La vaisselle terminée, la conversation continue à bâtons rompus. L’esprit de Jim vagabonde entre ses divers problèmes, il ne saisit pas l’une des questions de sa mère.
— Hein ?
— Jim. Tu n’écoutes pas.
Un péché capital, dans cette maison où cela se produit si souvent…
— Désolé. (Mais au même moment il lorgne sur un gros titre du journal qui lui a attiré l’œil.) Cette famine en Inde… Je n’arrive pas à y croire.
— Pourquoi, qu’est-ce qu’ils disent ?
— Toujours la même chose. Troisième grande famine de l’année en Asie, un nouveau million de victimes.
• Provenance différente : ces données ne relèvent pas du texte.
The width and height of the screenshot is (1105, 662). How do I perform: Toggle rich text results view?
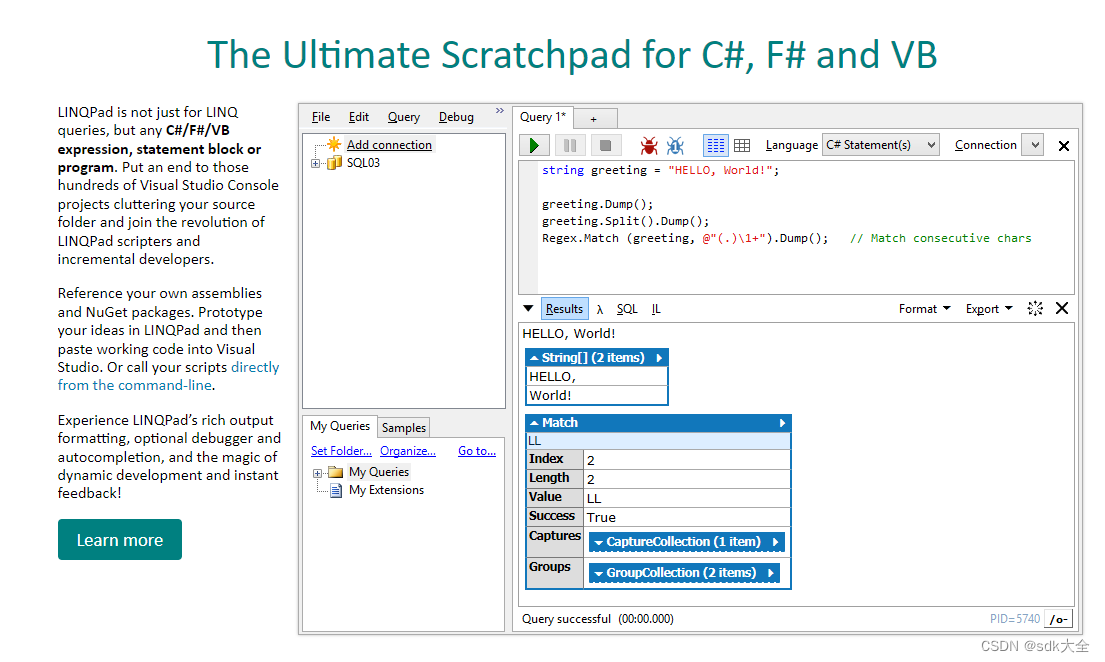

Et écoute ça ! Combats au Mozambique, cent morts !
De la fenêtre de leur cuisine, ils ont vue sur les deux hangars géants de la base de Marines d’El Toro, avec les hélicoptères qui s’élèvent et descendent brusquement comme des abeilles autour d’une ruche.
— Ils devraient apprendre à discuter.
Jim acquiesce de la tête, absorbé par les détails du deuxième article. Quand il a fini, il dit :
— J’y vais. Faut que j’aille faire mon cours.
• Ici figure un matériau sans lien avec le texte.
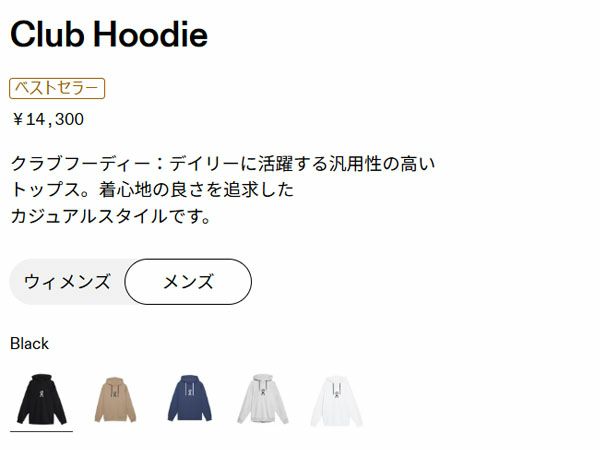The height and width of the screenshot is (450, 600).
Task: Click the ￥14,300 price text
Action: [x=47, y=119]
— Bon. N’oublie pas d’aller voir Tom plus souvent, maintenant.
Elle est grave, bougonne, insistante : toujours perturbée par quelque chose.
— J’oublierai pas, mais rappelle-toi que je l’ai vu aujourd’hui. J’y retournerai jeudi prochain.
— Mardi, ça serait mieux.
Jim se rend dans le garage. Il ne remarque pas l’intensité du silence de Dennis, n’a pas remarqué la tension qui l’a habité toute la soirée. Dennis est du genre très calme ; et Jim n’a pas vraiment fait attention.
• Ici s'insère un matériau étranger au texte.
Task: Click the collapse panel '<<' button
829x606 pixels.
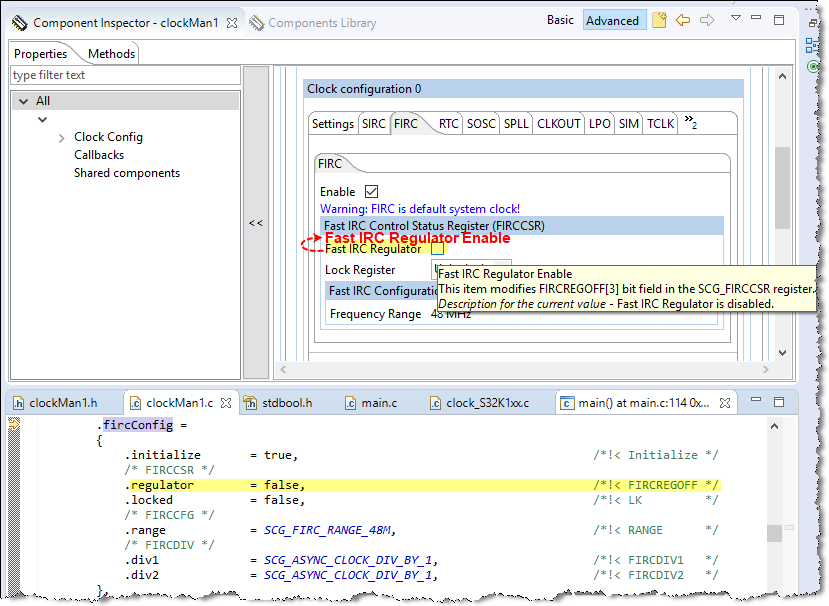Action: click(256, 223)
Il se racle la gorge ; Dennis lève les yeux d’un paquet de fils colorés qui courent sur le bloc-moteur de sa voiture.
— Hum, p’pa, ma voiture a quelques problèmes de puissance sur les rails de montée.
Dennis remonte ses lunettes sur son nez, dévisage son fils.
— Comment elle est au démarrage ? demande-t-il après un long silence.
— Pas très bien.
— Tu as nettoyé les contacts de rails récemment ?
— Hum…
Dennis empoigne avec colère quelques outils, des chiffons, précède Jim vers sa voiture. Elle a l’air déglinguée et mal entretenue sous le réverbère. Dennis soulève le capot sans un mot, se penche pour mettre la tringle de contact en position de maintenance. Son dos dit avec éloquence qu’il en a marre de travailler sur la voiture de Jim.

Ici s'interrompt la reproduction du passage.